1. Two writ petitions were filed; one by Prahlad Singh and another by Gopa Ram challenging the legality and validity of order dated 8.7.1997 which were decided by common judgment and order dated 21.4.1998 by the learned Single Judge. These appeals involve common question of law and, therefore, both the appeals are heard together.

2. Heard learned counsel for the appellants and the learned counsel for the respondents.

3. Prahlad Singh, petitioner in S.B. Civil Writ Petition No. 2892/98 was the Junior Engineer whereas Gopa Ram, petitioner in S.B. Civil Writ Petition No. 2893/98 was the Assistant Engineer in the Irrigation Department of the State. Certain famine works were sanctioned for different villages for which order was issued by the Collector (Relief), Jodhpur on 27,12.1985. This famine work was to be executed through the Irrigation Department. The petitioner Gopa Ram was Assistant Engineer of Sub-Division (II) and the work in dispute was in the area assigned to the petitioner Gopa Ram tinder whom petitioner Prahlad Singh was working as Junior Engineer. It was submitted that during the progress of the work, the work was to be checked by the Revenue Authorities, Zila Pramukh, Pradhan and the authorities of the Irrigation Department. It was also submitted that the measurement work used to be done every fortnightly by the Junior Engineer incharge of the area. The measurement of the work used to be tallied with the entries in the muster rolls and the same, are used to enter in the measurement book. The measurement books are checked by the Assistant Engineer for passing the payment and after verification from the Assistant Engineer the measurements books were sent to the Executive Engineer for being forwarded to the revenue department for disbursement of the payment to the labours as per the muster rolls. The cheque or the demand draft was to be prepared in the office of the Executive Officer for sending to the office of the Tehsildar concerned for payment to the labours named in the muster rolls.
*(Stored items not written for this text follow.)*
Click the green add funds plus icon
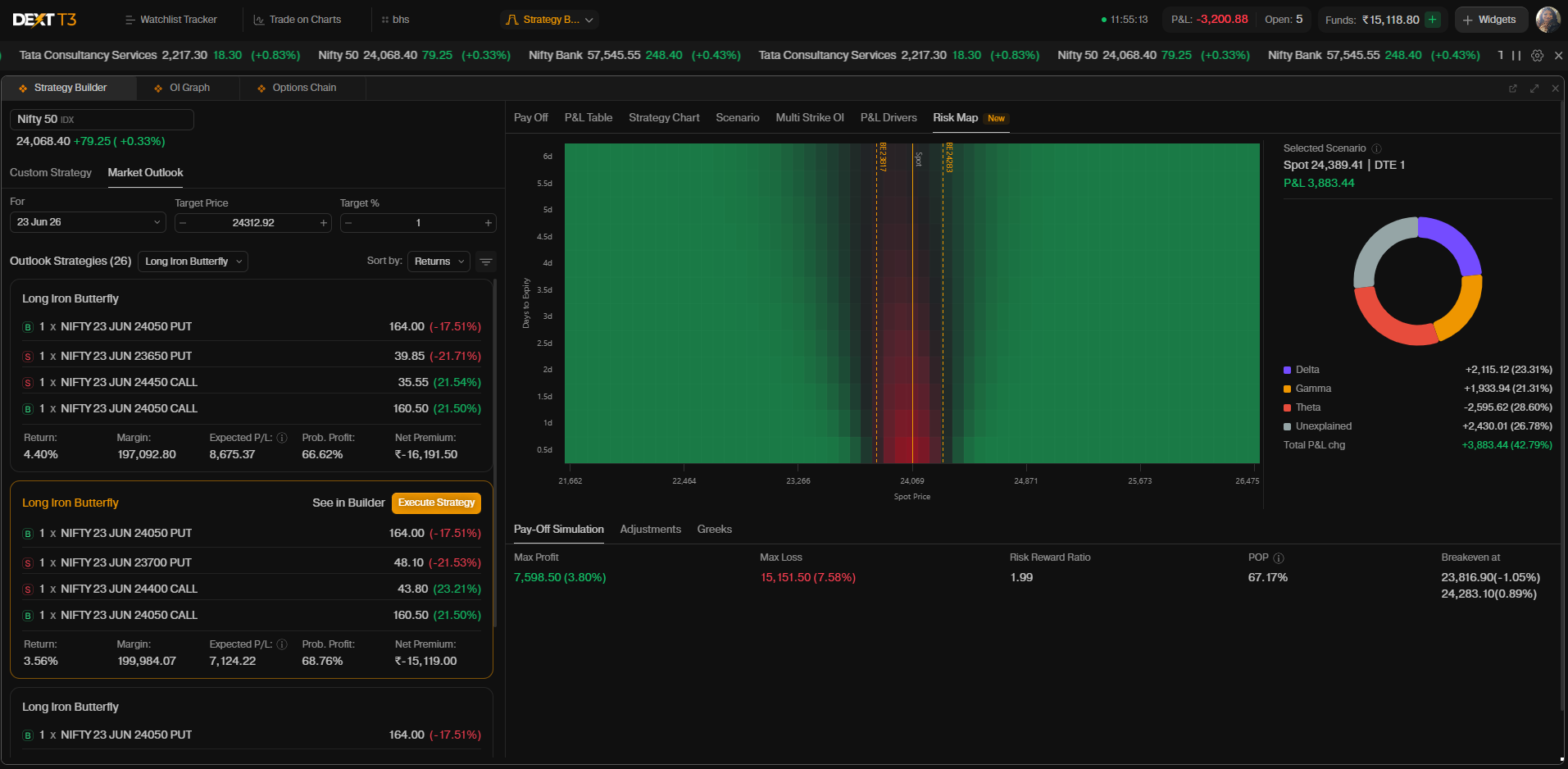 (x=1433, y=20)
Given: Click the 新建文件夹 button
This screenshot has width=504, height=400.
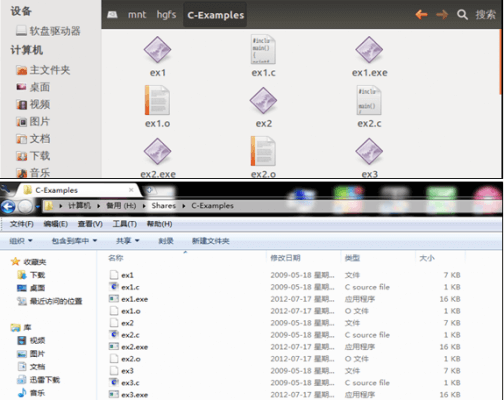Looking at the screenshot, I should (210, 241).
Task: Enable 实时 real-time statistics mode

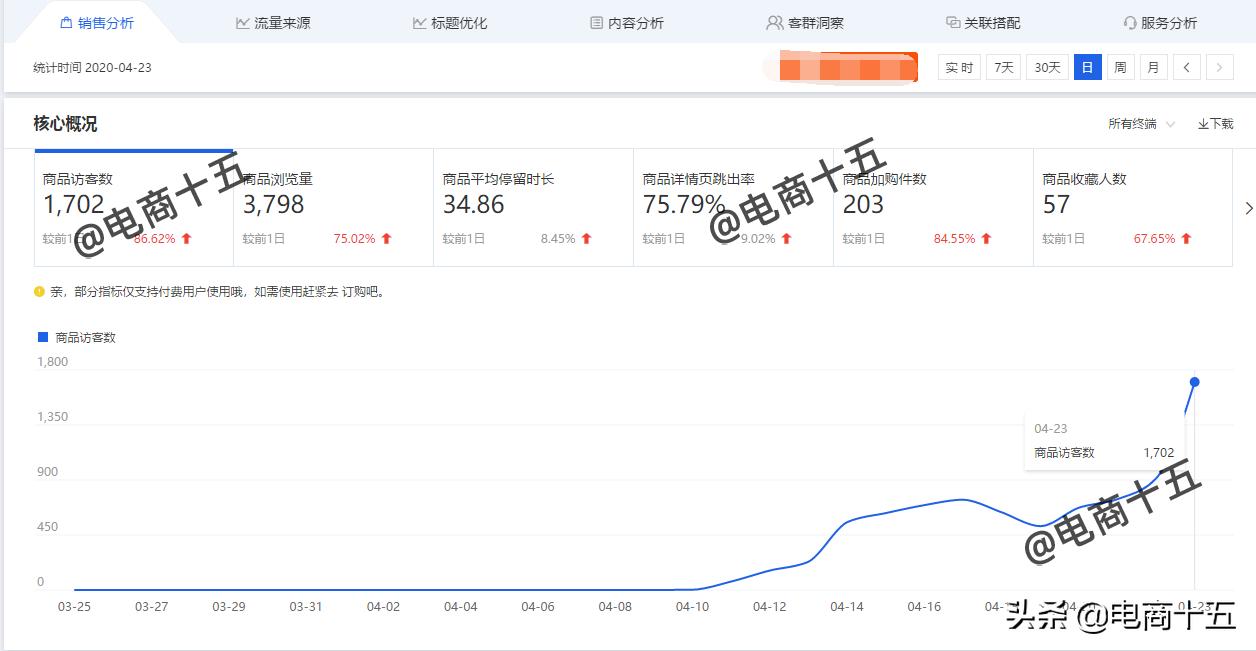Action: click(x=959, y=67)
4. It appears that the District Collector, Jodhpur received some complaints with respect to the work of the village Khejadli Kalan, upon which the District Collector, Jodhpur by order dated 7.7.1987 deputed Sub-Divisional Officer, Jodhpur Shri Leela Ram Mehra to hold a preliminary enquiry in the matter. Shri Leela Ram Mehra submitted the report on 6.4.1988 to the Collector, Jodhpur recording finding that Gopa Ram, Assistant Engineer and Pokarram, Sarpanch of Khejadli Kalan connived and have committed misconduct of preparing forged muster rolls. On the basis of above report, joint enquiry was initiated under Section 16 of the Rajasthan Civil Services (Classification, Control and Appeal) Rules, 1958 against Prahlad Singh and Goparam and a charge-sheet was issued on 18.8.1990 which is placed on record in both the writ petitions as Annexure 12.
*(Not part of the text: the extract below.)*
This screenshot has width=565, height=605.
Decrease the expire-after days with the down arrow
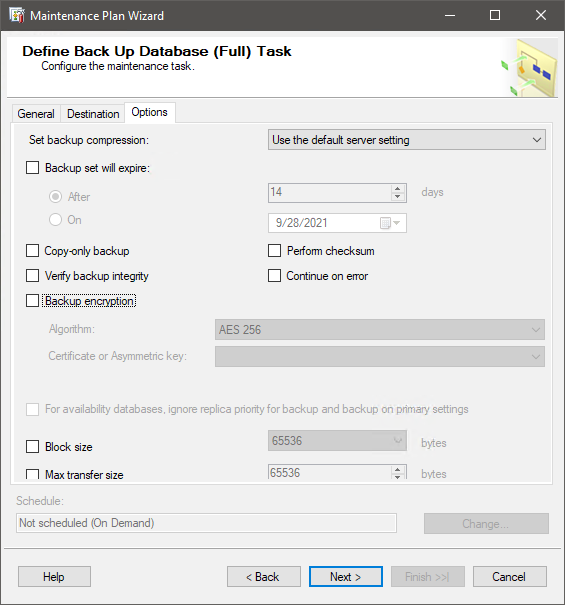click(x=398, y=197)
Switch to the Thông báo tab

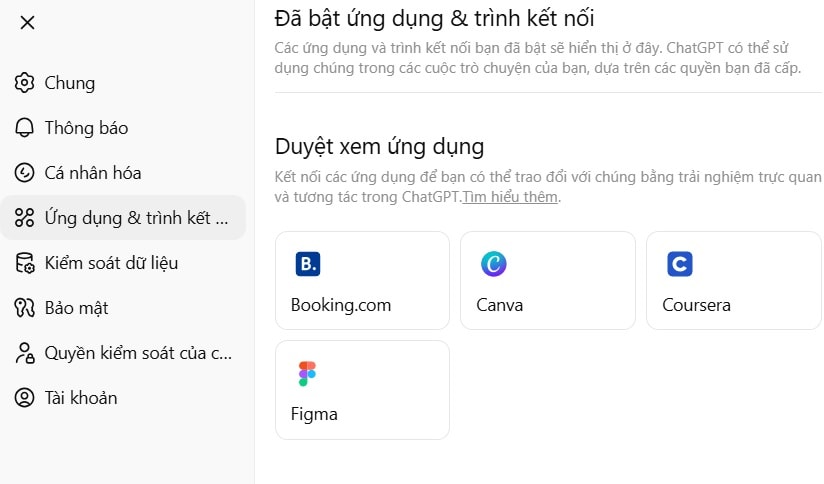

5. Two charges were framed against both the petitioners. The charge No. 1 against Prahlad Singh, Junior Engineer was to the effect that the petitioner Prahlad Singh prepared the false and forged muster rolls, verified them and made false entries in the measurement books and thereby misused the powers of his office. Charge No. 2 was to the effect that petitioner Prahlad Singh, while working as Junior Engineer in the Department of Irrigation. Sub-Division, Jodhpur, entered false names of Chowkidar Supervisor, Darkner, Mason in the muster roll No. 319860 and muster roll No. 319077
and verified the above muster rolls and entered false entries in the measurement books and thereby committed misuse of his post and power.
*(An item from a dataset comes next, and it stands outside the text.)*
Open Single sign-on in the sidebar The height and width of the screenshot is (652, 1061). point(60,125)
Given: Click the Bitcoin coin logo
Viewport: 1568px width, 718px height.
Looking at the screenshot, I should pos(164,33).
6. Charge against above Prahlad Singh was explained repeating the above charge and it was further explained that on 16.5.1986 to 31.5.1986 and from 1.6.1986 to 15.6.1986, for the above periods, 18 false and forged muster rolls were prepared, verified and they were wrongly entered into measurement books whereas none of the above labour worked for the above famine work. Their names were falsely entered. Muster roll Nos. 23956 to 23962, muster roll Nos. 330338 to 330348, muster roll No. 158617 and muster roll No. 158634 were prepared by forgery and verified and wrongly entered into the measurement books. Charge No. 2 was explained by saying that muster roll No. 319860 and muster roll No. 319877 were prepared falsely by entering entries of Chowkidar, Supervisor, Darkner and Mason and it was wrongly verified and entered into the measurement books. It was also mentioned in the above details of the charge that the muster roll was issued for the period from 1.7.1986 to 15.7.1986 and that muster roll was entered in the measurement book No. 1017 at page Nos. 59 and 60. In muster roll No. 319860, names of 20 persons were entered but those names were struck off and, in place of names of labours, work ‘Mason’ was entered. There are some interpolations in the muster roll. All above was forgery committed by the petitioner Prahlad Singh.

7. For petitioner Gopa Ram, charge No. 1 was to the effect that when he was working as Assistant Engineer in the above famine work, the petitioner verified the false and forged muster rolls for payment and thereby committed misuse of his office. Charge No. 2 was further for the work to the same effect as given in charges No. 1. These charges were further explained by giving number of muster rolls in the explanation to the charges.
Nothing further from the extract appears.